* _Exercise brief_
In the items below, change every "dropdown" to "drop-down menu" and leave everything else as it is.

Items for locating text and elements
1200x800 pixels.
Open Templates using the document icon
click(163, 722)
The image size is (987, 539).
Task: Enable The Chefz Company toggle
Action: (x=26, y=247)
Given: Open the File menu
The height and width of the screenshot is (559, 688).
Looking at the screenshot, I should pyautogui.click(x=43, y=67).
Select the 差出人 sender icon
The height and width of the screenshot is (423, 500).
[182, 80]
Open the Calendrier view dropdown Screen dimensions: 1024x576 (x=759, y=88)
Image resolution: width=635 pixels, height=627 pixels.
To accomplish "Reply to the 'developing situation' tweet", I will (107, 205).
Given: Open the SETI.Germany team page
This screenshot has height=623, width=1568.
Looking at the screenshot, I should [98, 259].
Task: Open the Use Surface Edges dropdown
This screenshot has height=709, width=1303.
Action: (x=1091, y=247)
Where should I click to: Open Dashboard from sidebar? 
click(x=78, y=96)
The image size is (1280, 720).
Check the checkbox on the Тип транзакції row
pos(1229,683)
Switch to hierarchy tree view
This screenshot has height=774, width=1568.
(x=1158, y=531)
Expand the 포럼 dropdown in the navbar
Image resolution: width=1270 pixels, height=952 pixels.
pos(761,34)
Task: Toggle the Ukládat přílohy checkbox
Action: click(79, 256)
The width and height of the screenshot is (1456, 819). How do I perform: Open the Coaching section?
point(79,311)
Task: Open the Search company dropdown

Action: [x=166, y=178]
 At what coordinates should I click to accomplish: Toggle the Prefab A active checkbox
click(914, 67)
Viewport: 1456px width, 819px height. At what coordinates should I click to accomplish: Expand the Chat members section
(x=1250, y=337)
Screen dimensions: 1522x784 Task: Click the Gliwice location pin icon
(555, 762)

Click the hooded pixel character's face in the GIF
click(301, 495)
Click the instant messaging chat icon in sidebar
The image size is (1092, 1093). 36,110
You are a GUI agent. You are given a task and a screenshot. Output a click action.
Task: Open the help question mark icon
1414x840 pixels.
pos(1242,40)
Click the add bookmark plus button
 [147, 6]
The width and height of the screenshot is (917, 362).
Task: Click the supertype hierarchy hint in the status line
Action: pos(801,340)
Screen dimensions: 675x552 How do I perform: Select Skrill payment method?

* _Answer to the task_
1200x800 pixels.
Open Templates using the document icon
click(163, 722)
The image size is (987, 539).
Task: Enable The Chefz Company toggle
Action: (x=26, y=247)
Given: Open the File menu
The height and width of the screenshot is (559, 688).
Looking at the screenshot, I should pyautogui.click(x=43, y=67).
Select the 差出人 sender icon
The height and width of the screenshot is (423, 500).
[182, 80]
Open the Calendrier view drop-down menu Screen dimensions: 1024x576 (x=759, y=88)
Image resolution: width=635 pixels, height=627 pixels.
To accomplish "Reply to the 'developing situation' tweet", I will (107, 205).
Given: Open the SETI.Germany team page
This screenshot has height=623, width=1568.
Looking at the screenshot, I should [98, 259].
Task: Open the Use Surface Edges drop-down menu
This screenshot has height=709, width=1303.
Action: (x=1091, y=247)
Where should I click to: Open Dashboard from sidebar? 
click(x=78, y=96)
The image size is (1280, 720).
Check the checkbox on the Тип транзакції row
pos(1229,683)
Switch to hierarchy tree view
This screenshot has height=774, width=1568.
(x=1158, y=531)
Expand the 포럼 drop-down menu in the navbar
Image resolution: width=1270 pixels, height=952 pixels.
pos(761,34)
Task: Toggle the Ukládat přílohy checkbox
Action: click(79, 256)
The width and height of the screenshot is (1456, 819). How do I perform: Open the Coaching section?
point(79,311)
Task: Open the Search company drop-down menu

Action: [x=166, y=178]
 At what coordinates should I click to accomplish: Toggle the Prefab A active checkbox
click(914, 67)
Viewport: 1456px width, 819px height. At what coordinates should I click to accomplish: Expand the Chat members section
(x=1250, y=337)
Screen dimensions: 1522x784 Task: Click the Gliwice location pin icon
(555, 762)

Click the hooded pixel character's face in the GIF
click(301, 495)
Click the instant messaging chat icon in sidebar
The image size is (1092, 1093). 36,110
You are a GUI agent. You are given a task and a screenshot. Output a click action.
Task: Open the help question mark icon
1414x840 pixels.
pos(1242,40)
Click the add bookmark plus button
 [147, 6]
The width and height of the screenshot is (917, 362).
Task: Click the supertype hierarchy hint in the status line
Action: pos(801,340)
Screen dimensions: 675x552 How do I perform: Select Skrill payment method?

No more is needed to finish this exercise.